Thanks to all who participated.

24 Replies to “Survey Says…

  1. Hi Dave,
    I wish that you had included your survey question, since whenever I click on the survey link now, I just get a message thanking me for taking the survey. But I’ll go on my faulty memory.
    In any case, you write: “what guided me in the formation of [my original and subsequently replaced] intention also guided Max in the intention he implants in me, and those intentions have identical content.” You also say, “Max was guided by precisely the same sort of considerations by which I was guided, namely, the reasons there were in favor of punching.”
    I think of reasons as facts that count in favor of some response. But do you think that Max and I are guided by the facts? It seems to me that I was guided both by what I perceived the facts to be (which can, of course, differ from what the facts are) and by my judgments about whether those apparent facts count in favor of my punching. Max, by contrast, was guided both by what he perceived the facts to be and by his judgments about whether those apparent facts count in favor of his replacing my intention. Indeed, don’t you stipulate that the only reason Max manipulates me is that he falsely believes that I’m forming an intention that I’m not in fact intending. If that’s right, you’re mistaken in your claim that what guided me in the formation of my original intention (viz., my beliefs) was the same as what guided Max in his decision to replace my intention with one of his own creation. For if that right, then Max is guided by something that I’m not guided by — namely, the false belief about what intention I’m forming.
    So it seems to me that they weren’t guided by the same thing. Moreover, it seems that what’s being guided is different in each case. In my case, what’s being guided is my formation of either an intention to punch or an intention to walk away. By contrast, what’s being guided in Max’s case is the formation of either an intention to manipulate or not to manipulate. What guides me in my intention formation is what I take to be considerations in favor of punching and walking away. And what guides Max in his intention formation is what he believes my intentions are and what he takes to be considerations in favor or against replacing my intentions.

  2. By the way, I voted that “no.” It seems to me that because the implanted intention is not responsive to my judgments about reasons to punch or not but is instead responsive to Max’s overt acts of manipulation which in turn are responsive to his (not my) judgments about reasons to manipulate or not, the implanted intention cannot be attributed to me. Also, I think that the prompt was clear, and that I just disagree with you on whether it is correct to say that Max and I were guided by the same things.

  3. Sorry, here’s the prompt:
    Suppose we are in a bar and I intend to punch you for insulting my sister. My intention is formed in light of my consideration of the good reasons there are in favor of punching you. Suppose Max, the powerful demon/neurologist able to manipulate my intentions, is monitoring me, but he takes himself to be my guardian angel, ready to replace my intentions with ones based on what he views as good reasons. He is also a little drunk, so he mistakes my intention to punch for an intention to hug. “But this is wrong,” he thinks, “as the insult calls for a punch, not a hug.” He thus eliminates my actual intention to punch (what he thinks is an intention to hug) and replaces it with an exactly similar intention to punch. I then act on it.
    Is the implanted intention attributable to me?

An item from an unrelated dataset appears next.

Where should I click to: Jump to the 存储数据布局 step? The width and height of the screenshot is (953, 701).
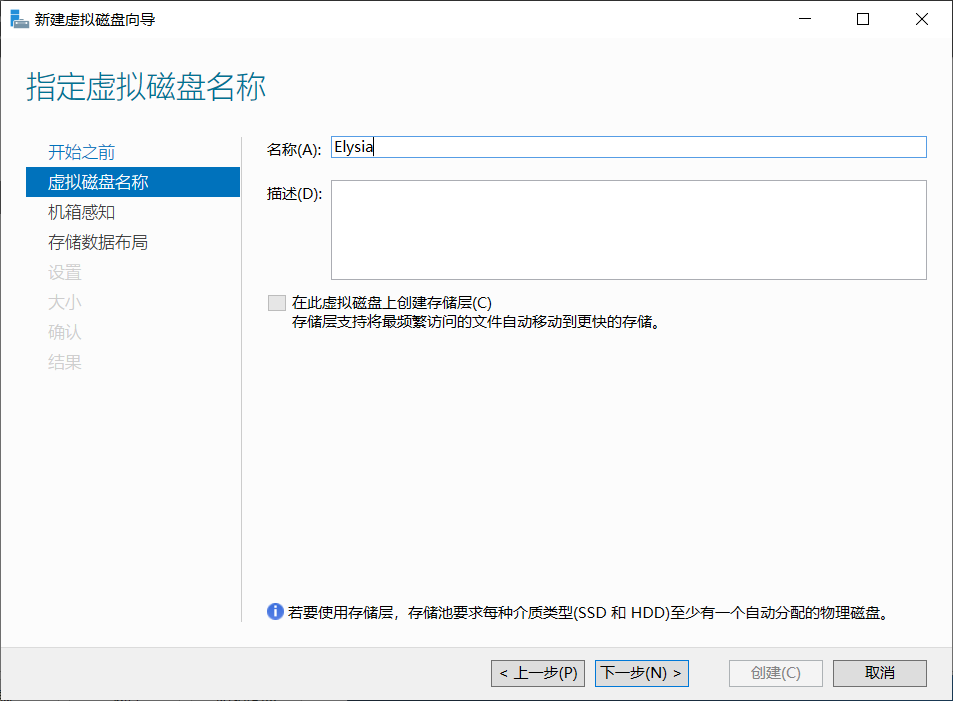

  4. While Max’s decision is indeed guided by his judgments about reasons (which are different from mine), the intention he implants is determined in the same way my original intention was formed, namely, by judgments about what intention I ought to have in light of the reasons there are. So it still seems to me that the content of the intention is exactly similar (to punch), and the considerations going into the formation of that intention are exactly similar.

  5. Hi Dave,
    What is a consideration? Is it a fact or is it a belief? If it is a fact, then what is it for a fact to “go into the formation of an intention”? If it is a belief, do you think that beliefs held by different subjects are relevantly similar so long as they have the same propositional content? If so, why think that this is what’s relevant when judging attributibility?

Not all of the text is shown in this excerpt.